> _LISTED ENTRIES_:
┄┄┄┄┄┄┄┄┄┄
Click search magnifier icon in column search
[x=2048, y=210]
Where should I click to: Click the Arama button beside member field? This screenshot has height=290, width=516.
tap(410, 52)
┄┄┄┄┄┄┄┄┄┄
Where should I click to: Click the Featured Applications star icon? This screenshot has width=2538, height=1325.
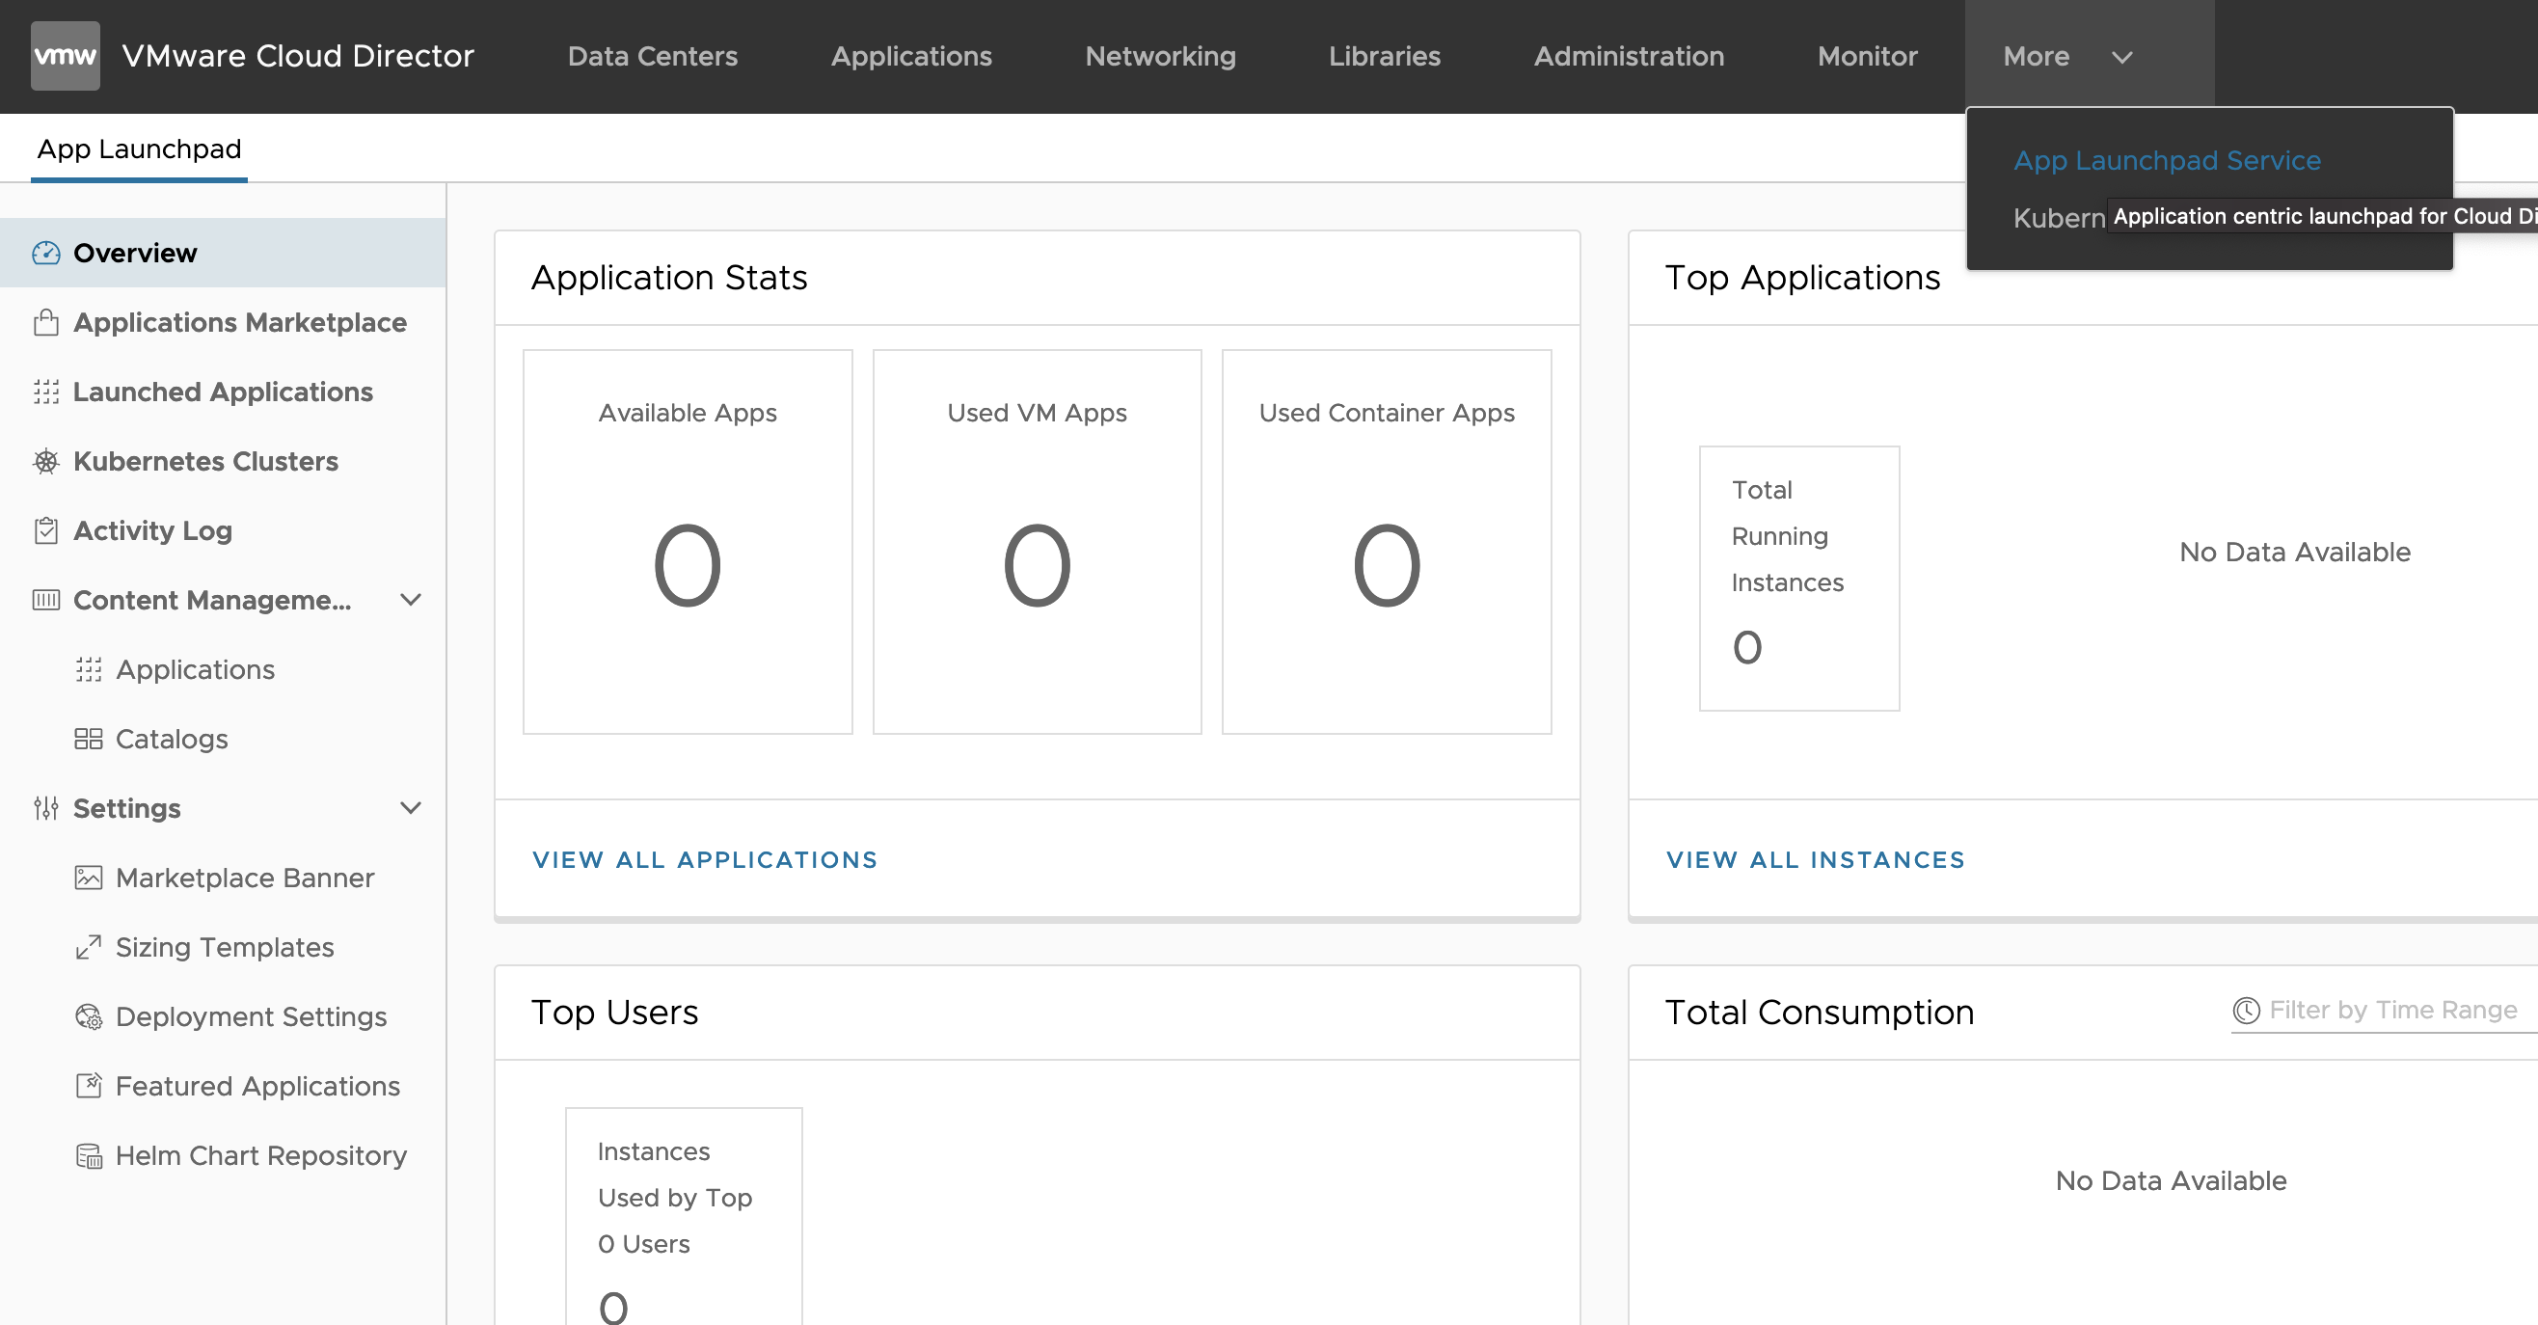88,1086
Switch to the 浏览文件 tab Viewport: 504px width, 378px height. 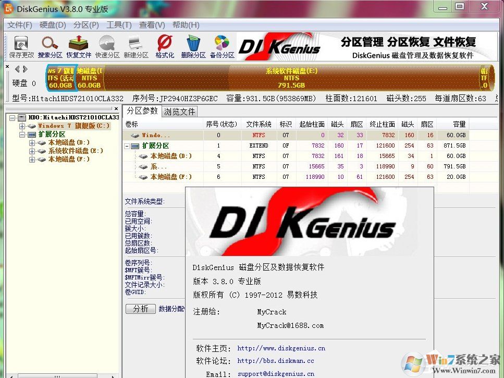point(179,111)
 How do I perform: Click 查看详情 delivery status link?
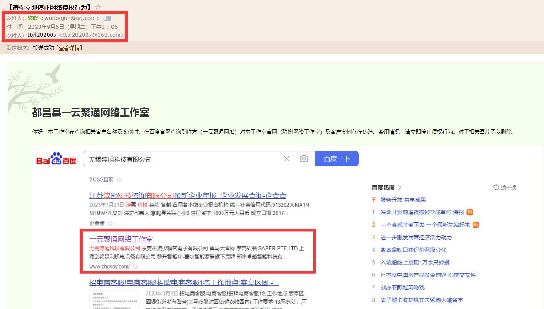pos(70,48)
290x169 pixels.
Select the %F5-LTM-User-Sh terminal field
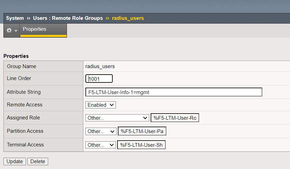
┄┄┄┄┄┄┄┄┄┄
Present the lines from the one containing "Click search magnifier icon in column search" through the one containing "tap(410, 52)" as a Markdown table with the columns No. and Line, omitting any blank lines.

> _OUTPUT FOR THIS EXERCISE_:
| No. | Line |
|---|---|
| 1 | Click search magnifier icon in column search |
| 2 | [x=2048, y=210] |
| 3 | Where should I click to: Click the Arama button beside member field? This screenshot has height=290, width=516. |
| 4 | tap(410, 52) |